Up the canon came the sudden pop--pop--pop of exploding rifles. Drifted up yells and whoops. The Indians hidden in the rock slide began to appear, dodging swiftly down toward the trees. Jack let out the "Hi-yi-yi" of the line-rider and stepped out from the boulders to get a better shot. The naked Apaches, leaping like jack-rabbits, scurried for cover. Their retreat was cut off from the right, and they raced up the gorge to escape the galloping cowboys who swung round the bend. One of the red men, struck just as he was sliding from a flat rock, whirled, plunged down headfirst like a diver, and disappeared in the brush.

Jack waited to see no more. He turned and walked back into the cave where his incomparable sweetheart was standing with her little fingers clasped tightly together.

"It's all over. The 'Paches are on the run," he told her.

She drew a deep, long breath and trembled into his arms.

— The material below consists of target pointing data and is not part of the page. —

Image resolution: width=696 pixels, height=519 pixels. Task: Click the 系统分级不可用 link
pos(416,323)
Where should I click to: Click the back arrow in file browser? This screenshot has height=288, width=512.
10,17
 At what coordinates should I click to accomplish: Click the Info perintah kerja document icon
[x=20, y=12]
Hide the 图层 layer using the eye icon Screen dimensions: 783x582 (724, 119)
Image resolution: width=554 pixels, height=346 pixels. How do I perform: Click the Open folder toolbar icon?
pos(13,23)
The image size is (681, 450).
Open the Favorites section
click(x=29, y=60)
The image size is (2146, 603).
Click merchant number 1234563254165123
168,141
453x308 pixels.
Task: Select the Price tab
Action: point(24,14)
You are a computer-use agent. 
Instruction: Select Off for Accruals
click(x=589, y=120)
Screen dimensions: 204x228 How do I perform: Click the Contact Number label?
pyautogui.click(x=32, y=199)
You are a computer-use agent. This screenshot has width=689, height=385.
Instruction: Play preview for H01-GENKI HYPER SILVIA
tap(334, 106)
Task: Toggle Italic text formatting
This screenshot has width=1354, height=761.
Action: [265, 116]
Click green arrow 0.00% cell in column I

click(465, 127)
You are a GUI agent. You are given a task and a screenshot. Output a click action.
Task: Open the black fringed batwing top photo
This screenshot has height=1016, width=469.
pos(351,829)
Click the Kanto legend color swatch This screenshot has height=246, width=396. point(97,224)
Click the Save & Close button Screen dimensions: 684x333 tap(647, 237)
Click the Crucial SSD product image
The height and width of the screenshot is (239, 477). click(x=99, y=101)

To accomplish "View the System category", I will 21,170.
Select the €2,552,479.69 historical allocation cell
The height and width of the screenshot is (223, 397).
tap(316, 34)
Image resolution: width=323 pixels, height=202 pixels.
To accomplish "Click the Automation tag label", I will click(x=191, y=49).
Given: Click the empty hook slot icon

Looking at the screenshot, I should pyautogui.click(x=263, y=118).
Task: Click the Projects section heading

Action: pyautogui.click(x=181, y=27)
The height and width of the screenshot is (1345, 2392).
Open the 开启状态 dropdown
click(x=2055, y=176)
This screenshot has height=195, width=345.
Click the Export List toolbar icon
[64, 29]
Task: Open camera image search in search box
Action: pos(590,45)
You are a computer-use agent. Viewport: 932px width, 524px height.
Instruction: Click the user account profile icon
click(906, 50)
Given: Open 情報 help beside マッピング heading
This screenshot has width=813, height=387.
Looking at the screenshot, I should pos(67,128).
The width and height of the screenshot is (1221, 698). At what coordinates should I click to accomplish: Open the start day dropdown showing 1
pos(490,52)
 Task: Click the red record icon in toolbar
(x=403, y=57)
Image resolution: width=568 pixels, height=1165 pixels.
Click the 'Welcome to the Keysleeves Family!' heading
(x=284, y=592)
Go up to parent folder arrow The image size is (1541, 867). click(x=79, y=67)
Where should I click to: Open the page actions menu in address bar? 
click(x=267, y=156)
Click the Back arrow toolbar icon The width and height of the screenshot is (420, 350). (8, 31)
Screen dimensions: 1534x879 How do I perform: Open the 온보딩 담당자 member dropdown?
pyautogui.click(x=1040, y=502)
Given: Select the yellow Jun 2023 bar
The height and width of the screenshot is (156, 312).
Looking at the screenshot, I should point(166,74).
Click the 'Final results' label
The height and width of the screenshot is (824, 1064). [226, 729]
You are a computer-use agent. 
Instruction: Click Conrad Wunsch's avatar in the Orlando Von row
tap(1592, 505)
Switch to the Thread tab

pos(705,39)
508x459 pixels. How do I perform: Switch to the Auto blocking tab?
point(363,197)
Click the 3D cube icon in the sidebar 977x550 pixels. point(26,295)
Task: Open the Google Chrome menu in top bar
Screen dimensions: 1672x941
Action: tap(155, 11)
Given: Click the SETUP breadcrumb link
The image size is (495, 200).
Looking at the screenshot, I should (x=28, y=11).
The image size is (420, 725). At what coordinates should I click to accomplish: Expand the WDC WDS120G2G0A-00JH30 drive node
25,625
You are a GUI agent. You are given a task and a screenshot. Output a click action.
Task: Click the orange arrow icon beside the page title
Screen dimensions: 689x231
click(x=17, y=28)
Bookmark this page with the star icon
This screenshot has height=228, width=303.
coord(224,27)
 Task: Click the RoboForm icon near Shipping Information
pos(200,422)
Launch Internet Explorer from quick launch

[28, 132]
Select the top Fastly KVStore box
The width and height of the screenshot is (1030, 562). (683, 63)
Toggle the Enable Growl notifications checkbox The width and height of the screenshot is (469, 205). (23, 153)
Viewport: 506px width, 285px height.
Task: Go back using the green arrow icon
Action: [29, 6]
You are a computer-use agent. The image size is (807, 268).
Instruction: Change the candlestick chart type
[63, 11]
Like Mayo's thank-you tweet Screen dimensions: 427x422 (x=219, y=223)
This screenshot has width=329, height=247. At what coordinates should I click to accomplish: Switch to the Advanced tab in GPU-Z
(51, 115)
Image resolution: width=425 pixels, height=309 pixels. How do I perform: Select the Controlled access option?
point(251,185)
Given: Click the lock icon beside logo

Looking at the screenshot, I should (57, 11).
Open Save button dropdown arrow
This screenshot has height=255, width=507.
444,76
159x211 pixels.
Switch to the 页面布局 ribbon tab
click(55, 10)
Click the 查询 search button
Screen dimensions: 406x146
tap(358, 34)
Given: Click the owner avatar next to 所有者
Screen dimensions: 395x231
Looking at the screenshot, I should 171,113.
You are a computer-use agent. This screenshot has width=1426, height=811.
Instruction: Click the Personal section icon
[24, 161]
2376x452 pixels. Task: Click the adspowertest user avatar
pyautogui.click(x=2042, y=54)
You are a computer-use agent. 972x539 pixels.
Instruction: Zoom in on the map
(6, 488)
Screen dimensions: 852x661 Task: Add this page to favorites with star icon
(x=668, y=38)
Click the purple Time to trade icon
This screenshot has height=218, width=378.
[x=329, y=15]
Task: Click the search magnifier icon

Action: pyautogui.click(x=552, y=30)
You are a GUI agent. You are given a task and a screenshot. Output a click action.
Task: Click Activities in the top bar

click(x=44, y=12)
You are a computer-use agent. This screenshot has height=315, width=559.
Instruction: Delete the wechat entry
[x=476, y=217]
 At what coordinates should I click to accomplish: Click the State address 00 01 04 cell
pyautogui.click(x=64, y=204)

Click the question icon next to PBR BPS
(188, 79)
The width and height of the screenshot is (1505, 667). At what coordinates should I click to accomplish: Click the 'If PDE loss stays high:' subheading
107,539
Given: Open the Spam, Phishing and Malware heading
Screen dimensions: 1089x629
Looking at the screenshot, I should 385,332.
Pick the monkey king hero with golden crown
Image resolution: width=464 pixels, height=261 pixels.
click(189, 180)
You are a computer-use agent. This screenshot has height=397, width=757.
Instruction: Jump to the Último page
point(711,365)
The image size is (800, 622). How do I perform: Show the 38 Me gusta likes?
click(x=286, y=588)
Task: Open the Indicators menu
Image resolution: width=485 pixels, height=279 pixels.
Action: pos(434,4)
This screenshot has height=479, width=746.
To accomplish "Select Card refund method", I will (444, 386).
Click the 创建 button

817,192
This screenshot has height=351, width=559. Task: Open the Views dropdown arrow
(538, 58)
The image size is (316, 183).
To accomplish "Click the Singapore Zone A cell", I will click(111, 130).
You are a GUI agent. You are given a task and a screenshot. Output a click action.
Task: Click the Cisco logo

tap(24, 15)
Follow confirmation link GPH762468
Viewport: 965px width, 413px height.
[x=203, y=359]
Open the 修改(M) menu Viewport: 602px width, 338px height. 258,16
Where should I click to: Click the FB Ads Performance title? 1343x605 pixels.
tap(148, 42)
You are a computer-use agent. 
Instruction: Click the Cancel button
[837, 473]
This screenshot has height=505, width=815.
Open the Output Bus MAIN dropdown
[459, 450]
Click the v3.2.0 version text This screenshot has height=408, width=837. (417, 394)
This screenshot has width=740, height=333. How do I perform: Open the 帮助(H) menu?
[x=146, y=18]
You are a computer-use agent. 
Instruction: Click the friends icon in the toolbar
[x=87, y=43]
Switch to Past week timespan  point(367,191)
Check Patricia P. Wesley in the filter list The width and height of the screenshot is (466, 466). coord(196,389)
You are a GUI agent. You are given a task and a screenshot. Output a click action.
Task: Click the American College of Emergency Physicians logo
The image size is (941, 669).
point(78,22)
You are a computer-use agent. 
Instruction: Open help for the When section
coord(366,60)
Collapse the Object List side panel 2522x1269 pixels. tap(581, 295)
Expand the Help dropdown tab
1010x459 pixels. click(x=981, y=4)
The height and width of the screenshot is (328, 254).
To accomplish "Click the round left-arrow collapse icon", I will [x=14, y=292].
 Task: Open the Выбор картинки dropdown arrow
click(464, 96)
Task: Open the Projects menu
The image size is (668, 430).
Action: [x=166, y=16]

There Clint Wadley found her five minutes later. The cattleman brushed the young fellow aside and surrounded his little girl with rough tenderness. Jack waited to see no more, but joined Dinsmore outside.

After a long time Wadley, his arm still around Ramona, joined them on the ledge.

"Boys, I'm no hand at talkin'," he said huskily. "I owe both of you a damned sight more than I can ever pay. I'll talk with you later, Jack. What about you, Dinsmore? You're in one hell of a fix. I'll get you out of it or go broke."

"What fix am I in?" demanded the outlaw boldly. "They ain't got a thing on me--not a thing. Suspicions aren't proof."

The Ranger said nothing. He knew that the evidence he could give would hang Dinsmore before any Panhandle jury, and now his heart was wholly on the side of the ruffian who had saved the life of his sweetheart. None the less, it was his duty to take the man in charge and he meant to do it.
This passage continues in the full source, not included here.